Not a month goes by that some patient is not referred to me with a diagnosis of “polyfibromyalgia”. Or “fibromyalgia rheumatica”. Or “polymyalgia”.
But it is easy to be confused. And when a person suffers pain on a chronic basis, from the patient perspective, maybe a rose really is a rose and a rose.
Alas, the referring physician does not have that excuse; but let that be the grist for a whole other blog.
Of course, from the rheumatologist’s perspective, it does make a difference what is causing muscle pain. The respective treatments can be radically different, depending on the diagnosis.

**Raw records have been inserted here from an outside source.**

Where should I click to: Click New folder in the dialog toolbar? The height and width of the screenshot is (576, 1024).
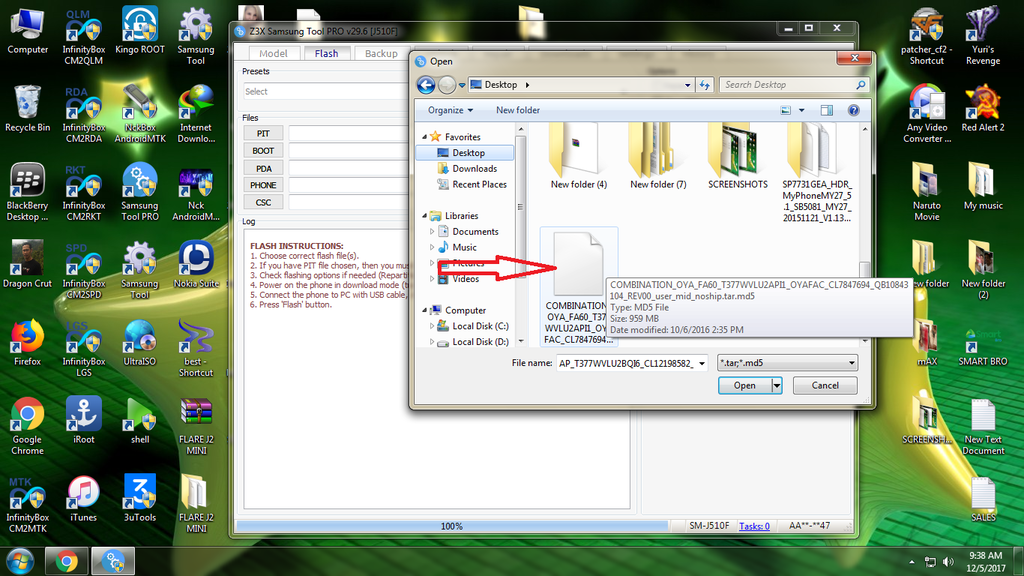[x=518, y=110]
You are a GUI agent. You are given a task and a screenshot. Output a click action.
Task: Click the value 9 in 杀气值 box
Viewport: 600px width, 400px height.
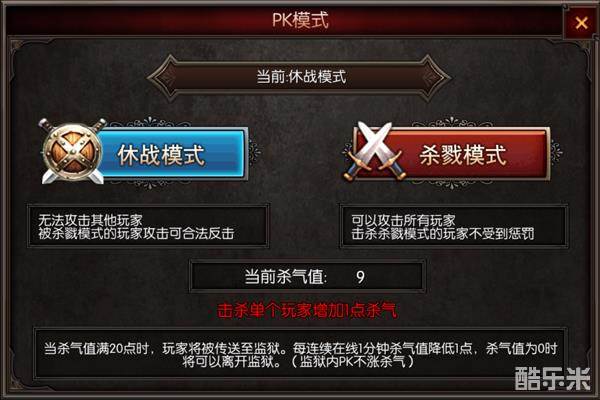[360, 276]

POLYMYALGIA RHEUMATICA (PMR) is a common inflammatory disease of older individuals. PMR is also subject to wide variations in clinical practice, likely because of the uncertainty related to its diagnosis and treatment. There is no specific diagnostic test, and physicians will often use a “test of treatment approach” to establish the diagnosis: A trial of prednisone will be given, and if the patient markedly improves within 48 hours, then one becomes fairly comfortable with establishing a diagnosis of PMR.

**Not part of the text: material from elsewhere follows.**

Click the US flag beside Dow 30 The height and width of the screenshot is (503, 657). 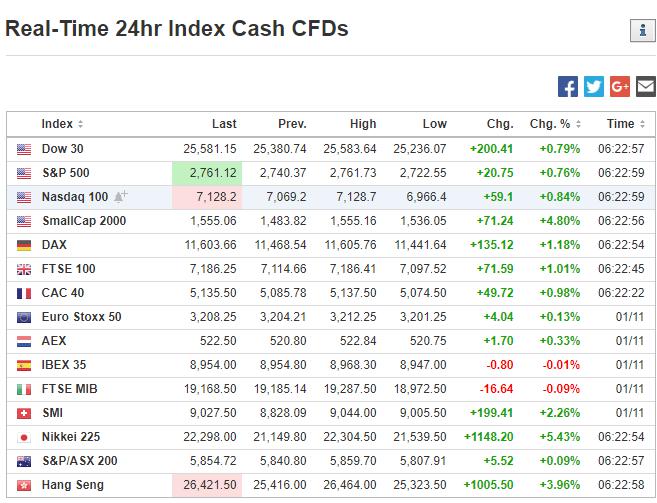click(x=24, y=149)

The classic pain and stiffness in the shoulder and hip girdle muscles seen in PMR can occur in many other rheumatologic illnesses. Making things more complicated is the fact that many PMR patients may have more distal manifestations such as arthritis and carpal tunnel syndrome.
FIBROMYALGIA, in contrast, is not an inflammatory disorder, and is seen more frequently in middle age, increasing in prevalence with the aging population; one can see how a confusion with PMR might occur. Fibromyalgia is a disorder of unknown etiology characterized by widespread pain, abnormal pain processing, sleep disturbance, fatigue and often psychological distress. People with fibromyalgia may also have other symptoms; such as,
o Morning stiffness
o Tingling or numbness in hands and feet
o Headaches, including migraines
o Irritable bowel syndrome
o Problems with thinking and memory (sometimes called "fibro fog")
o Painful menstrual periods and other pain syndromes
POLYMYOSITIS is an inflammatory muscle disease that causes symmetrical, upper arm and upper leg muscle weakness; elevated skeletal muscle enzyme levels; and characteristic electromyography (EMG) and muscle biopsy findings. Clinically similar to polymyositis, dermatomyositis is another inflammatory muscle disorder associated with characteristic dermatologic manifestations. Inclusion body myositis is a slowly progressive muscle disease with characteristic pathologic findings that is generally found in older males.
MYOFASCIAL PAIN SYNDROME, like fibromyalgia, is a chronic, non-inflammatory pain disorder. In myofascial pain syndrome, pressure on sensitive points in the muscles (trigger points) causes pain in seemingly unrelated parts of your body. This is called referred pain. This pain typically occurs after a muscle has been contracted repetitively, as is seen with repetitive motions used in jobs or hobbies, or by stress-related muscle tension. It is quite often a result of misaligned posture.
While we all have experienced muscle tension pain, the discomfort associated with myofascial pain syndrome persists or worsens. One of the main characteristics of myofascial pain syndrome is that the pain is regional, or confined to a limited area of the body. Generally, myofascial pain will be found in the shoulders, neck, arms, face, low back and/or legs.
So, you can appreciate the creativity of the diagnostic nomenclature. And you can hope for the competency of those making the diagnoses.